Why is this? Is it because we are a secular society now, with no need for religion in the public sphere? Yes, I think that sadly misguided attitude plays a very significant part. Furthermore, the literature suggests that where an explicit religious faith or spiritual life of some kind is not a part of the nurse or doctor’s daily life, they struggle to understand or engage with the spiritual health of their patients.
However, the massive and rapidly growing body of academic work on spiritual care in nursing and chaplaincy literature in particular, shows that addressing spiritual needs does not need to be tied with explicitly religious practice, and that paying attention to these needs has significant impacts on recovery, relapse rates and prevention of illness for physical and mental illnesses.
In an age of evidence based practice, to ignore this evidence seems somewhat ostrich like, to say the least. It does not fit in with a certain world view, so it becomes evidence that we can choose not to see. Yet the GMC and RCN and some parts of the NHS do claim to see this evidence, and to want to put it into practice. So why doesn’t the NMC?
In the 2008 draft of its Code the NMC clearly states:
Clause 1) You must treat people as individuals and respect their dignity.
Clause 35) You must deliver care based on the best available evidence or best practice.
Yet this new version of the Code makes the following, rather chilling statements:
Clause 32) ‘You must put aside your own personal and cultural preferences when considering the needs of those in your care’
Clause 94) ‘You must ensure that you do not express your personal beliefs (including political, religious or moral beliefs) to people in a way that may exploit their vulnerability or cause them upset or distress.’
On the surface this sounds very reasonable, and any Christian health professional would be in agreement with their secular colleagues that religious coercion or proselytism of vulnerable patients is not acceptable. Our care should always be patient centred. Yet there is no counterbalance in these statements (unlike the GMC’s ‘’Good medical practice’) that seeks to recognise that everyone has beliefs which influence their choices and style of care, and that in some contexts the patient may choose to ask the doctor or nurse caring for them about their beliefs.
I have had this happen on many occasions, and always because someone was coming to terms with a life limiting illness and wanting to know how others coped, what faith or world view informed my ability to deal with life’s problems. One deals with such requests and questions with sensitivity and professionalism, but to ignore them is frankly uncaring, not treating the patient as an individual with complex needs.

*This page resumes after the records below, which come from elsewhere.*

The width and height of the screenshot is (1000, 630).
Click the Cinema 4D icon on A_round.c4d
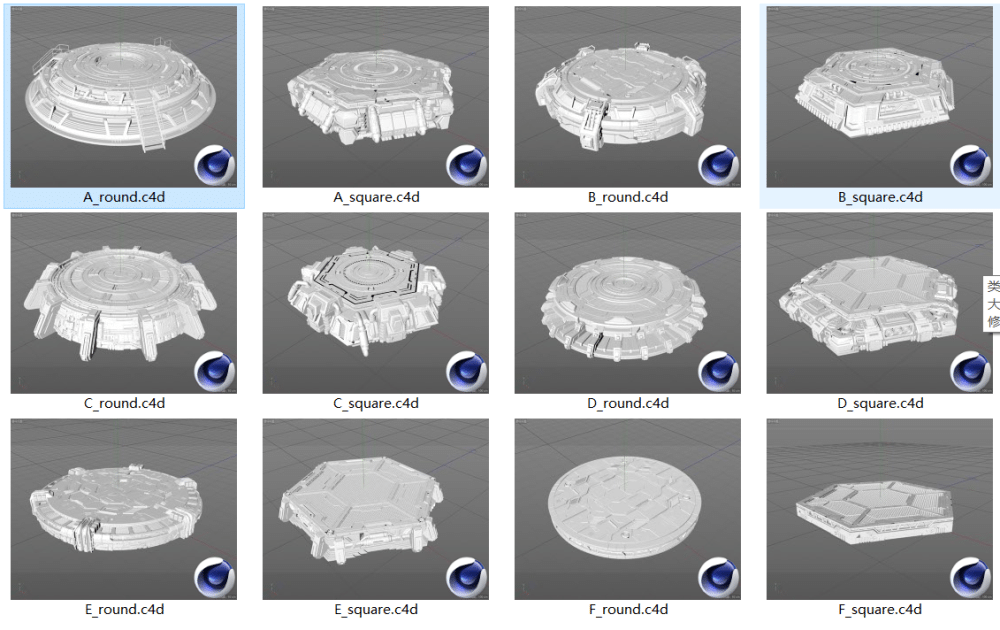click(x=214, y=165)
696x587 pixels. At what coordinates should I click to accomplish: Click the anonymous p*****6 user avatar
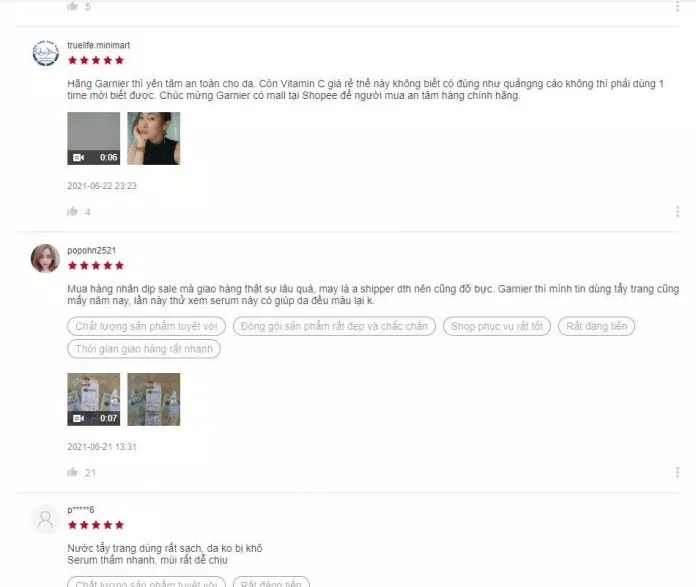[45, 519]
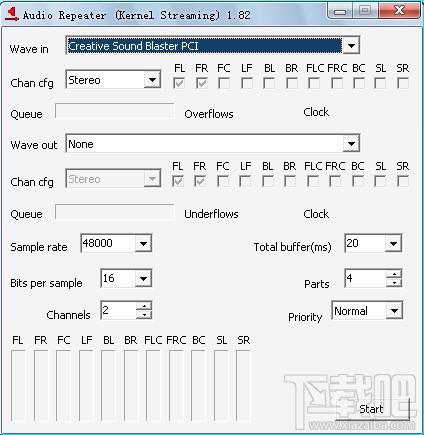Minimize the Audio Repeater window

click(x=340, y=11)
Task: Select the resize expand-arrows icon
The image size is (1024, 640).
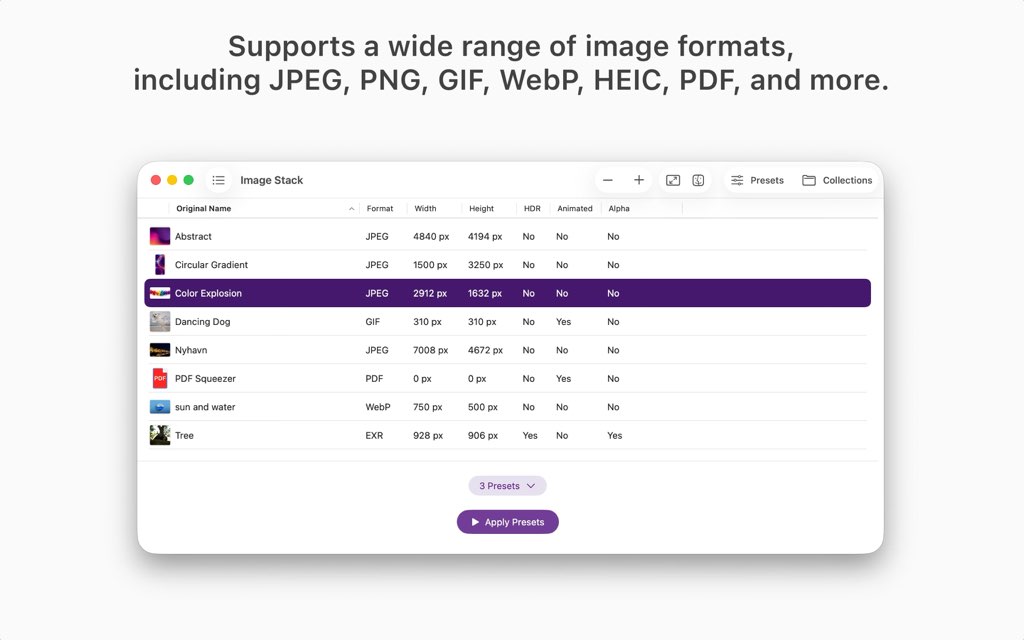Action: pos(672,180)
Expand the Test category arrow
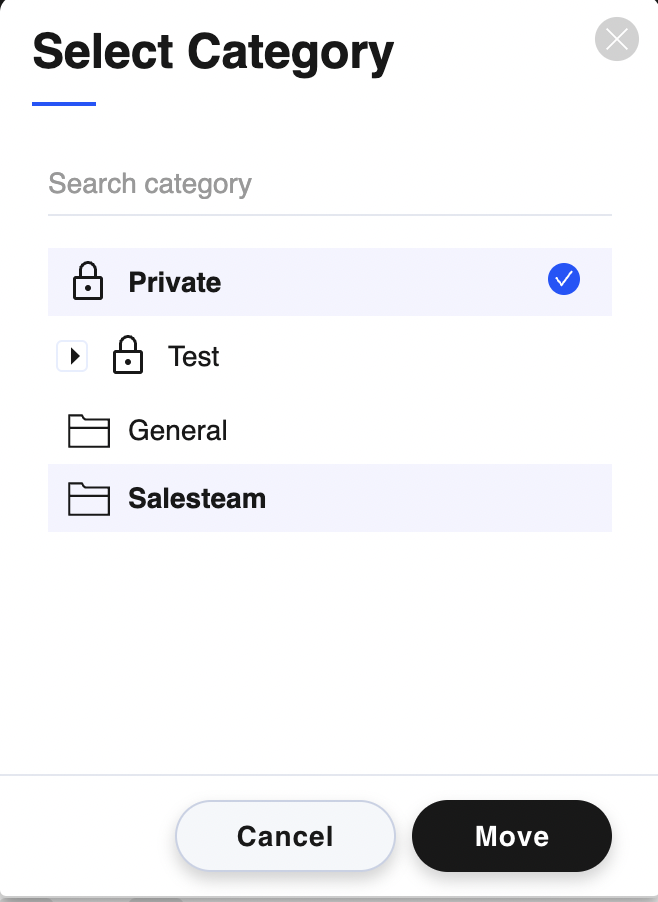 click(x=72, y=356)
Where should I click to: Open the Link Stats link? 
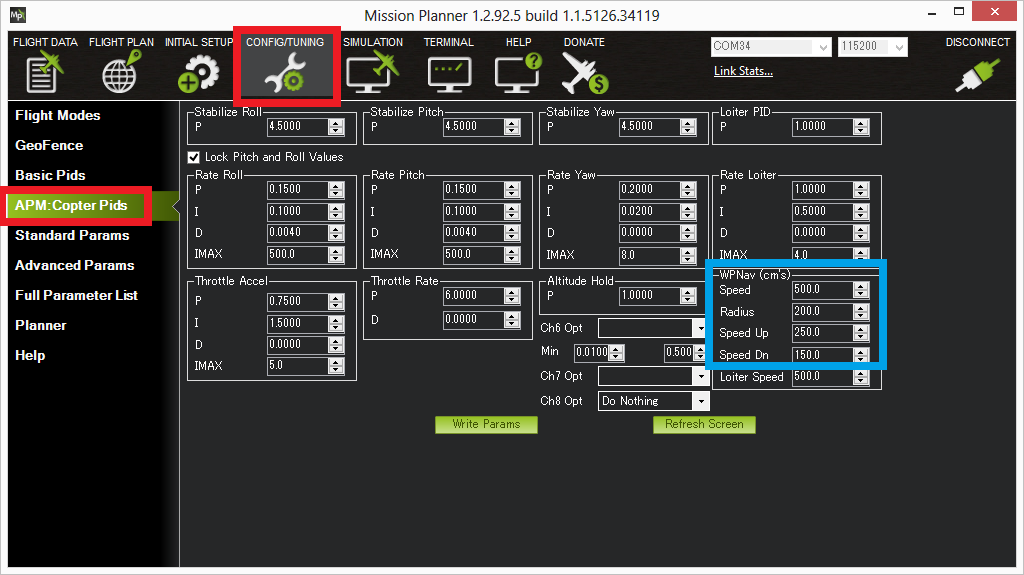click(x=743, y=71)
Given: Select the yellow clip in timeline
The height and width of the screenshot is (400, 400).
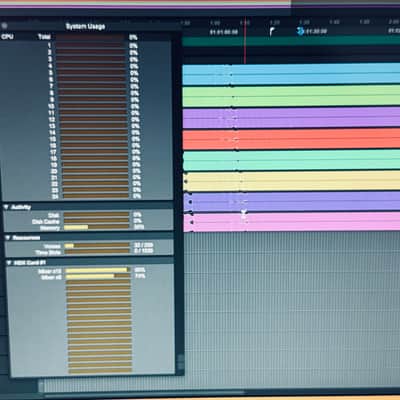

It is a very human thing to ask such questions and to respond compassionately, but with these two clauses, the NMC has effectively said that this whole area is taboo. You can’t talk about it, even if a patient asks you out of a genuine need.
So, spiritual care is off the agenda according to the NMC. Not explicitly, but implicitly. We no longer respect or treat with dignity the spiritual needs and questions of our patients. We do not deliver care based on the best available evidence or practice, because the NMC has, for whatever reason, decided it does not fit in with modern nursing practice. If we cannot see it, weigh it, measure it or cost it, it is not real or worth doing anything about!
A growing body of nurse academics working in this field is lobbying the NMC to rethink this, because ultimately it will be patient care that suffers. In the meantime, arm yourself with the evidence; respond to genuine questions and expressions of spiritual needs with kindness and openness; care for the whole person. The NMC may not value this, but your patients will.